Groups Want Double Track Chicago-Detroit Route

Two passenger rail advocacy groups are calling for the installation of a second track to the Chicago-Detroit route used by Amtrak.

The Midwest Association of Railroad Passengers and the Midwest High Speed Rail Association said double-tracking the line would help Amtrak offer more service that operates more reliably and at higher speeds on the 300-mile route.

The Michigan Department of Transportation said it is in the process of studying the route with the purpose of making improvements that will allow for faster and more frequent service.

Bu MDOT said it is not considering double-tracking the entire route, which is used by six daily Amtrak Wolverine Service trains.

Once MDOT finishes its study and route changes are made, the Chicago-Detroit corridor will have about 160 miles of single track.

“We think the state should be planning for a lot of growth on the corridor,” said Rick Harnish, executive director of Midwest High Speed Rail Association. “That means you have to have two tracks, an east track and a west track, the whole way.”

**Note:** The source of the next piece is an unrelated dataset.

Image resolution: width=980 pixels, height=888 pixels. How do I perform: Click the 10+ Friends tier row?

MDOT officials said they considered double-tracking the Chicago-Detroit route in Michigan but decided against it.

“A capacity analysis concluded that double-tracking the entire corridor in Michigan was not necessary to accommodate full build-out service,” said MDOT spokesman Michael Frezell.

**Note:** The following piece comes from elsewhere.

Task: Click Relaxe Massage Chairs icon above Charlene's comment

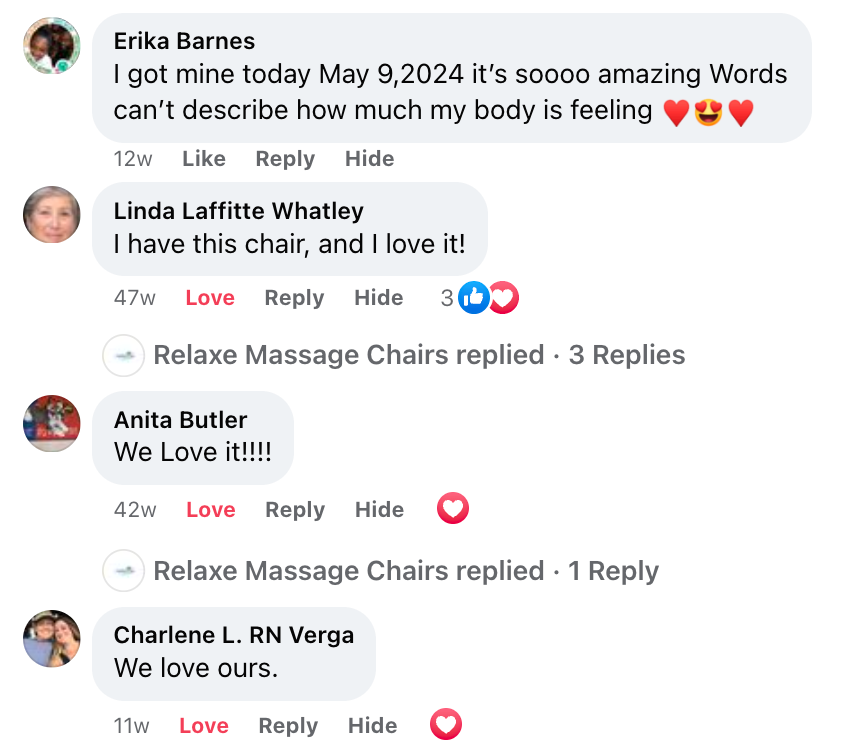Action: coord(124,571)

Full build-out refers to the goal of having 10 daily Chicago-Detroit roundtrips with trains traveling at an average speed of 58 miles per hour.

MDOT’s objective is to reduce the Chicago-Pontiac travel time to 5 hours, 16 minutes compared with today’s 6 hours, 40 minutes.

Frezell said such things as cab signals, GPS and other technological improvements would be able to reduce the running time without the need for continuous double track.

“MDOT is being fiscally responsible by not double-tracking the entire railroad now,” Frezell said. “If conditions change in the future there is always the opportunity to expand capacity in the existing right of way because the railroad was once double-tracked and the rail bed remains.”

Amtrak spokesman Marc Magilara said that in fiscal year 2014 the Wolverines carried 477,157 passengers.

However, ridership in FY 2015 fell to 465,627. The fiscal year runs from October to September.